▸ **EXERCISE INSTRUCTIONS**
Every entry below should be printed exactly, without its images.

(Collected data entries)
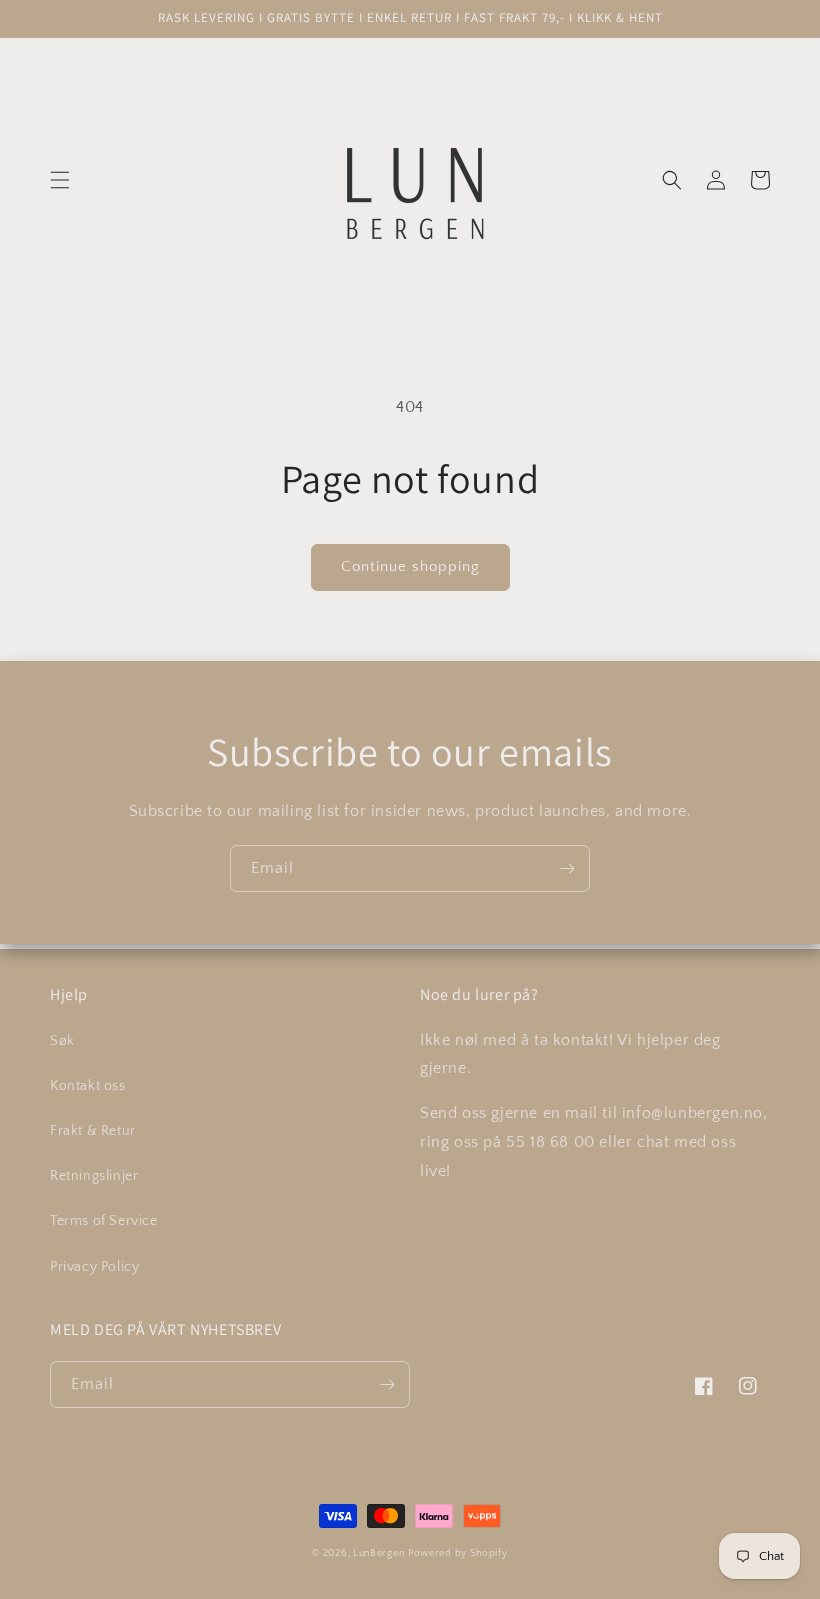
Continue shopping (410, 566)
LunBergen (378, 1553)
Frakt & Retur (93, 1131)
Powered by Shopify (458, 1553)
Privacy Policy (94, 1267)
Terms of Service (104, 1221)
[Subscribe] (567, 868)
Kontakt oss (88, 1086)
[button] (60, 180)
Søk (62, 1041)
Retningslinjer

▸ **WRITTEN SOLUTION**
Continue shopping (410, 566)
LunBergen (378, 1553)
Frakt & Retur (93, 1131)
Powered by Shopify (458, 1553)
Privacy Policy (94, 1267)
Terms of Service (104, 1221)
[Subscribe] (567, 868)
Kontakt oss (88, 1086)
[button] (60, 180)
Søk (62, 1041)
Retningslinjer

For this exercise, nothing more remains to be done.